= DESCRIPTION OF THE TASK =
Quote exactly the lines from the start of the entries to the one with "Given: Tap the UPLOAD SHORT button", both ends included.

[[ AVAILABLE DATA open ]]

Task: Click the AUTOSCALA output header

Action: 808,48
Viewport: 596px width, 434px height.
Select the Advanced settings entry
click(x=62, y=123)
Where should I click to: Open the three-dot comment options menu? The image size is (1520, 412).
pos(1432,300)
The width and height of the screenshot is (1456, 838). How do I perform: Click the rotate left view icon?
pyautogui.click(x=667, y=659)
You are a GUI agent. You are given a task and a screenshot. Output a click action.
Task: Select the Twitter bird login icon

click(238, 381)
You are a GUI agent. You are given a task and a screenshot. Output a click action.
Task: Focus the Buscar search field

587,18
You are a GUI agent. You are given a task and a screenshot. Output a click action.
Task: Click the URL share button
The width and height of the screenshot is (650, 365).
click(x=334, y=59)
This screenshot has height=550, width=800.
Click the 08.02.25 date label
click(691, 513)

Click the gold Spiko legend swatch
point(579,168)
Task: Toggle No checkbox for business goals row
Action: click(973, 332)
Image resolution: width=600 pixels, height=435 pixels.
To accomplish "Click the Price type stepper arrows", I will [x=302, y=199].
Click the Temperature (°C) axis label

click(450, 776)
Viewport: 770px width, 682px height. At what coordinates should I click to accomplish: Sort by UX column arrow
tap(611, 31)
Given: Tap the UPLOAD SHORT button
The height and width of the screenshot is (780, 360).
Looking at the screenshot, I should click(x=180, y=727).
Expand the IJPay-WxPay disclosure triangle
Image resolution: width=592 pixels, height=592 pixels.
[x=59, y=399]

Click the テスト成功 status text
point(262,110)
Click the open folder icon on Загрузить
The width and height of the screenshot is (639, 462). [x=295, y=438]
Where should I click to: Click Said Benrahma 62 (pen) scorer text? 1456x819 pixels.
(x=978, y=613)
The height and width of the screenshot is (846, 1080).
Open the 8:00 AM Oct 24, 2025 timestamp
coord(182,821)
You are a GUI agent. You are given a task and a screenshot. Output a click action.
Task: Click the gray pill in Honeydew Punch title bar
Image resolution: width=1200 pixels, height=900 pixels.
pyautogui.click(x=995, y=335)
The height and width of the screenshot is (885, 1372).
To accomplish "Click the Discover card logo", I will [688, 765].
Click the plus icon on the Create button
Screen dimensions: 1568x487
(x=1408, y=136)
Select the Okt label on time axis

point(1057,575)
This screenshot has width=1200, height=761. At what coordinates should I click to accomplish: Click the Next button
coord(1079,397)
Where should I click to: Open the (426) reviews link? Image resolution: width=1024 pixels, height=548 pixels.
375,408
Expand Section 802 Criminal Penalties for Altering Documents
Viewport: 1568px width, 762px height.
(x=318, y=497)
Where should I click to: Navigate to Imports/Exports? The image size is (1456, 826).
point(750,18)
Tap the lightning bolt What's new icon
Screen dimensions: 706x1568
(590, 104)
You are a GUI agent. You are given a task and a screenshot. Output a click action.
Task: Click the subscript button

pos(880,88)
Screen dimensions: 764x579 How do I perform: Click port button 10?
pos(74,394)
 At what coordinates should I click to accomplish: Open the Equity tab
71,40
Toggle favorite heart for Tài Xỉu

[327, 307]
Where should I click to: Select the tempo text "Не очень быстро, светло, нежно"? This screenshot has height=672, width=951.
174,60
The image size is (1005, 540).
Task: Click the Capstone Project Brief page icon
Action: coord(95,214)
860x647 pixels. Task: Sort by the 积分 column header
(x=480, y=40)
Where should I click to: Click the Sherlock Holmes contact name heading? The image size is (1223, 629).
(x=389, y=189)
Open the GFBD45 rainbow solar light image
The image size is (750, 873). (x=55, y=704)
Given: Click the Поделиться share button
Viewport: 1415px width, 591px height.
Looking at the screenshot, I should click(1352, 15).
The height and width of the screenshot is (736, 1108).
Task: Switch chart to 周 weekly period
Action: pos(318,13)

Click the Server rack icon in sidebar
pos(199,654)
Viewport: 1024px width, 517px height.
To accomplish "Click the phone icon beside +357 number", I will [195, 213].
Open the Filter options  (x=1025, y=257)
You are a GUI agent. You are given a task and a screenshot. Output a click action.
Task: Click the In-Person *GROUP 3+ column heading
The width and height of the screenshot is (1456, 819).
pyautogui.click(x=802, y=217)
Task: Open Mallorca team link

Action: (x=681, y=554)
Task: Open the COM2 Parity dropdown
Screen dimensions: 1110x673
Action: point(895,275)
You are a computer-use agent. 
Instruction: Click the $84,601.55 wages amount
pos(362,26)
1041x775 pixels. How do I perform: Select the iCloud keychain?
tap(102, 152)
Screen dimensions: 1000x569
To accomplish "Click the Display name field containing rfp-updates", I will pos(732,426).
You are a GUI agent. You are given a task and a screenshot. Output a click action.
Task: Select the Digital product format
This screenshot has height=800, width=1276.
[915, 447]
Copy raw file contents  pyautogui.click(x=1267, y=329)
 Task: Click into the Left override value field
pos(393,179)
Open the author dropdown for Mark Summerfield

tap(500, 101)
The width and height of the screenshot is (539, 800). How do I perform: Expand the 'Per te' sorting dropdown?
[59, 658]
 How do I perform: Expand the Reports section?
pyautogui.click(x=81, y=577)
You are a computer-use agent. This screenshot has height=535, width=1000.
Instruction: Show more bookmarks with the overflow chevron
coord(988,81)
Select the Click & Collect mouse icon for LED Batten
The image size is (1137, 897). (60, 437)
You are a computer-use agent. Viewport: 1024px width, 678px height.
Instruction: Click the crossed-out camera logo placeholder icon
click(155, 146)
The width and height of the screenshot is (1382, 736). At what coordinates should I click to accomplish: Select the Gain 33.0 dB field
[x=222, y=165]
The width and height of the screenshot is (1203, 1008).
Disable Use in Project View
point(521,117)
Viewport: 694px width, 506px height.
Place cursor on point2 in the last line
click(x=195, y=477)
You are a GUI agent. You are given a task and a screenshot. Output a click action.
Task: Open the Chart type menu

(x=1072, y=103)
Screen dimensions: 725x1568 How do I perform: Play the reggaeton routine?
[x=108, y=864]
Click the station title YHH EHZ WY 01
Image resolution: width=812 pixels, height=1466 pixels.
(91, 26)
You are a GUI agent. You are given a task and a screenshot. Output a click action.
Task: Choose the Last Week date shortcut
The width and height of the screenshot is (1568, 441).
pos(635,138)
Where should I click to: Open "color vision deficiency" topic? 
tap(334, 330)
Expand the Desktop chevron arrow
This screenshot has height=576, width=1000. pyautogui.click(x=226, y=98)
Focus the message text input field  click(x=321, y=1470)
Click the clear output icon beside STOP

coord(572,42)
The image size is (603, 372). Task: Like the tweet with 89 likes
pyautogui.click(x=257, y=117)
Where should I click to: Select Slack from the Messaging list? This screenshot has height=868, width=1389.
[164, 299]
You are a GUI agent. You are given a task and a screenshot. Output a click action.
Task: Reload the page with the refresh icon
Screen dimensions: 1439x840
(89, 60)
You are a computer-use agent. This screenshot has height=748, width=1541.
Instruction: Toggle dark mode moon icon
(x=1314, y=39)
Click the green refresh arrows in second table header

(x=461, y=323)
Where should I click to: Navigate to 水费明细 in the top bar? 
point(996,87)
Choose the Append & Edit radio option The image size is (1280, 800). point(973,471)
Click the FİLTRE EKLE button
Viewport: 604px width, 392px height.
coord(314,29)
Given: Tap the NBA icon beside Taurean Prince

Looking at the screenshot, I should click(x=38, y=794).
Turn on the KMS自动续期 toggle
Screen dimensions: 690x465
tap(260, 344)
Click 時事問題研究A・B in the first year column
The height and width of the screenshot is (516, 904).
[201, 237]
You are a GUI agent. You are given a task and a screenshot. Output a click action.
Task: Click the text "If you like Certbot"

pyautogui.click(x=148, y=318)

[[ AVAILABLE DATA closed ]]

= OUTPUT =
Task: Click the AUTOSCALA output header

Action: 808,48
Viewport: 596px width, 434px height.
Select the Advanced settings entry
click(x=62, y=123)
Where should I click to: Open the three-dot comment options menu? The image size is (1520, 412).
pos(1432,300)
The width and height of the screenshot is (1456, 838). How do I perform: Click the rotate left view icon?
pyautogui.click(x=667, y=659)
You are a GUI agent. You are given a task and a screenshot. Output a click action.
Task: Select the Twitter bird login icon

click(238, 381)
You are a GUI agent. You are given a task and a screenshot. Output a click action.
Task: Focus the Buscar search field

587,18
You are a GUI agent. You are given a task and a screenshot. Output a click action.
Task: Click the URL share button
The width and height of the screenshot is (650, 365).
click(x=334, y=59)
This screenshot has height=550, width=800.
Click the 08.02.25 date label
click(691, 513)

Click the gold Spiko legend swatch
point(579,168)
Task: Toggle No checkbox for business goals row
Action: click(973, 332)
Image resolution: width=600 pixels, height=435 pixels.
To accomplish "Click the Price type stepper arrows", I will [x=302, y=199].
Click the Temperature (°C) axis label

click(450, 776)
Viewport: 770px width, 682px height. At what coordinates should I click to accomplish: Sort by UX column arrow
tap(611, 31)
Given: Tap the UPLOAD SHORT button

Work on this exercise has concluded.